Nadal und Co. holen sechsten Davis Cup-Titel für Spanien

Am Ende kam in Madrid dann doch noch kochende Davis Cup-Stimmung auf und fand mit den spanischen Toreros rund um Rafael Nadal, die den Heimvorteil exzellent ausnützten, einen würdigen Sieger. Mit zwei extrem starken Leistungen in Einzel und Doppel ist es auch dem „Stier aus Manacor“ zu verdanken, dass Spanien überhaupt das Finale des „World-Cup-of-Tennis“ überhaupt erreichen konnte.

Bautista Agut sorgte für die Führung
Nachdem Roberto Bautista Agut im Endspiel gegen Kanada gegen Felix Auger-Aliassime den wichtigen ersten Punkt für die Hausherren holte, konnte die Nummer eins der Welt gegen Denis Shapovalov schließlich – wie von vielen erwartet – den Sack zumachen. In einem unterhaltsamen Match riskierte der Kanadier viel, und konnte zu Beginn auch einige sensationelle Punkte erzielen. Doch „Rafa“ dominierte das Match von der ersten Minuten an und servierte nach bereits 35 Minuten zum 6:3 aus.

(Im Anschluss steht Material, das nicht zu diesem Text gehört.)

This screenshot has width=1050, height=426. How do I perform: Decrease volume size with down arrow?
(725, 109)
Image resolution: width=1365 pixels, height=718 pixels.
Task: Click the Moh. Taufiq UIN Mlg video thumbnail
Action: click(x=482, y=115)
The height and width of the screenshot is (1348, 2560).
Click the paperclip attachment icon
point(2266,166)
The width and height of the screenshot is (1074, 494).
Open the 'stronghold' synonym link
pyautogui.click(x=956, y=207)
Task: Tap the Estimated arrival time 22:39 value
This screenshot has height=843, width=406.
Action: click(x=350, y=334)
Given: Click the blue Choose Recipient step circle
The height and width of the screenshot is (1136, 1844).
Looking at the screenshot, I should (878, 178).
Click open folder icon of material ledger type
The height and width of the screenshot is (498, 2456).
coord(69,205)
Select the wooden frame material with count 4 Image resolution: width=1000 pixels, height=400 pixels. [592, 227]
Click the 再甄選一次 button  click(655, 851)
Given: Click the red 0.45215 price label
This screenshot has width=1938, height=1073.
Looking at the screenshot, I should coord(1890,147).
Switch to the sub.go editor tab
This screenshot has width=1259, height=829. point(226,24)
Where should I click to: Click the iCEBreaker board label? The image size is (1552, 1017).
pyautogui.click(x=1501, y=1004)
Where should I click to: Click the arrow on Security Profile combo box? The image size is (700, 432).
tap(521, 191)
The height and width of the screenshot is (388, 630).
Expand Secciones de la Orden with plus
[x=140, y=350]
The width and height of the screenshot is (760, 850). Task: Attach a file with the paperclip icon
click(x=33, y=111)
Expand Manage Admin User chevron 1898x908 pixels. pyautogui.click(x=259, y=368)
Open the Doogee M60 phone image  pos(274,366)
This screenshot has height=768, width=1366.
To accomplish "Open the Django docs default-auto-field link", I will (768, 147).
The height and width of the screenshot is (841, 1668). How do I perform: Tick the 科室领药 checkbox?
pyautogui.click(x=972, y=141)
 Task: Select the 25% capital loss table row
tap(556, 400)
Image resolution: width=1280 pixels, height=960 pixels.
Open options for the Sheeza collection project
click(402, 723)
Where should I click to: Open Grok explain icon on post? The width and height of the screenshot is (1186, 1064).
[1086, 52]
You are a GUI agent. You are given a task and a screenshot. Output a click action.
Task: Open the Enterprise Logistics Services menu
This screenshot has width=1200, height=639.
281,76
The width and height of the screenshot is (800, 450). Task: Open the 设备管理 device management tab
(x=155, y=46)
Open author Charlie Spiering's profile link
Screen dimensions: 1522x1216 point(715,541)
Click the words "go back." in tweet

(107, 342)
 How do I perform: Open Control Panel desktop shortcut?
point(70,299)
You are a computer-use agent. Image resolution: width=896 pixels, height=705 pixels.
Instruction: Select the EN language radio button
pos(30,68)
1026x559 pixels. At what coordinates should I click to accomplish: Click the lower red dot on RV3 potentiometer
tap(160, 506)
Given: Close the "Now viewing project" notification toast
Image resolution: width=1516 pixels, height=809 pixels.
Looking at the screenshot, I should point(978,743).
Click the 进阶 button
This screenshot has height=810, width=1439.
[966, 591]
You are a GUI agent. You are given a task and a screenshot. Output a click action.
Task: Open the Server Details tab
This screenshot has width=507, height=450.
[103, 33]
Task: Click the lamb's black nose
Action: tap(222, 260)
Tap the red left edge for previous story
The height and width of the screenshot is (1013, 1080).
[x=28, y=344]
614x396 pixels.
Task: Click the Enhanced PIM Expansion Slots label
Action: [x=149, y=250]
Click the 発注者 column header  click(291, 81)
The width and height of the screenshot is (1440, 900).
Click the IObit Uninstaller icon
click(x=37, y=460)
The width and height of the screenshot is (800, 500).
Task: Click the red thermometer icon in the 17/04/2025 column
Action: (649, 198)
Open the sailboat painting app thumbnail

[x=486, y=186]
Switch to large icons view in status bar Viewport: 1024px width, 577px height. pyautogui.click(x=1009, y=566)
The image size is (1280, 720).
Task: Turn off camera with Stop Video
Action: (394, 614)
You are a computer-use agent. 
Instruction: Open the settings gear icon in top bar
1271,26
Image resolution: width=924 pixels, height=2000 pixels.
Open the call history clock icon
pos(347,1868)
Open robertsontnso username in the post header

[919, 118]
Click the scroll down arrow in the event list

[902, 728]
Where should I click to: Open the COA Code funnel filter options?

Zweisatz-Sieg brachte den Triumph
In Satz zwei wurde Shapovalov zwar stärker und setzte Nadal auch bei dessen Aufschlag immer wieder unter Druck, doch der Spanier rettete sich ins Tiebreak und verwandelte seinen dritten Matchball zum 6:3, 7:6 (7). Gemeinsam mit einer tobenden Halle und den jubelnden Mitspielern feierte der 19-fache Grand-Slam-Champion den sechsten Davis Cup-Triumph von Spanien.